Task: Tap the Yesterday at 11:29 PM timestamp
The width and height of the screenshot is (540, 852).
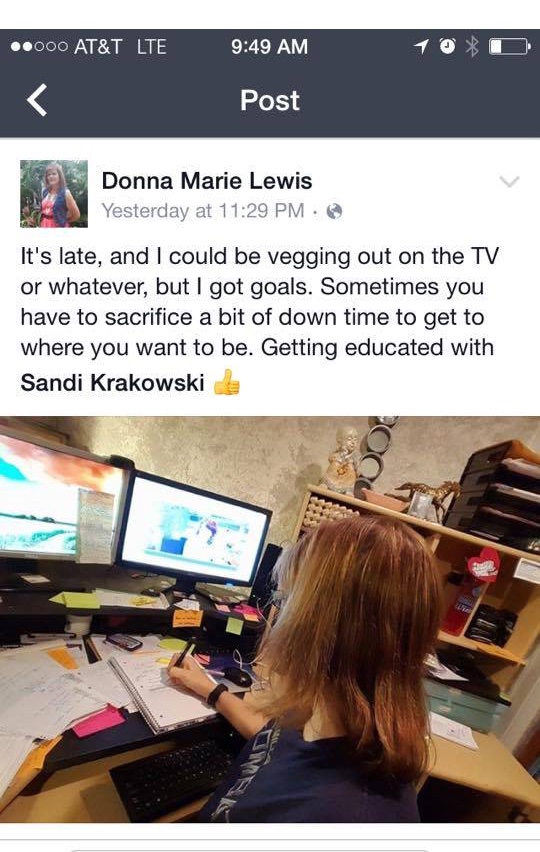Action: tap(203, 211)
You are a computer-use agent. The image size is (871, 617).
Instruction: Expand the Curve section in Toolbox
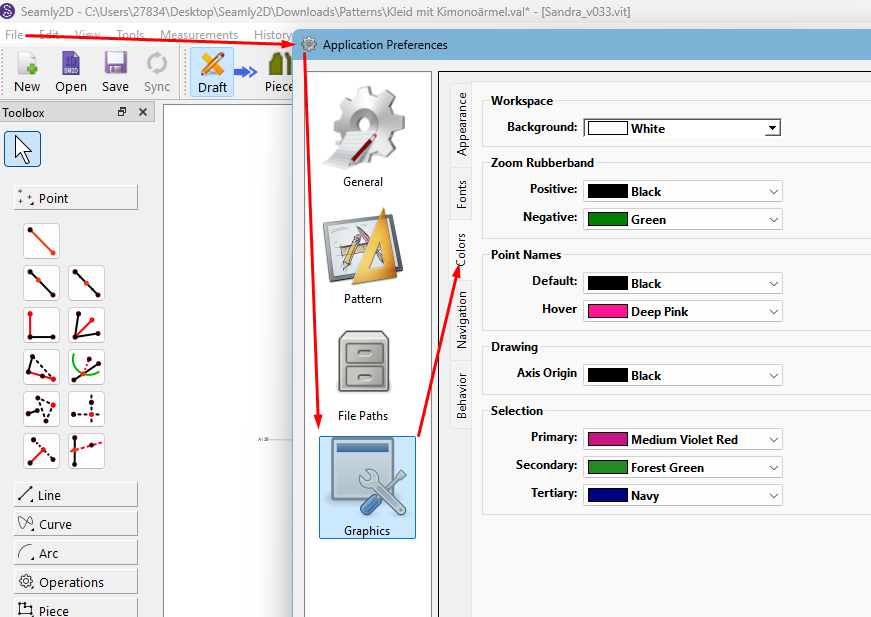76,524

# # # # # # #

*WORK TO DO:*
Pull out the lines starting at the one that contains "You are a computer-use" and running through the last line, both ends included, and repeat them word for word. Leave the pictures out of your answer.

*REPLY:*
You are a computer-use agent. The image size is (871, 617).
Instruction: Expand the Curve section in Toolbox
76,524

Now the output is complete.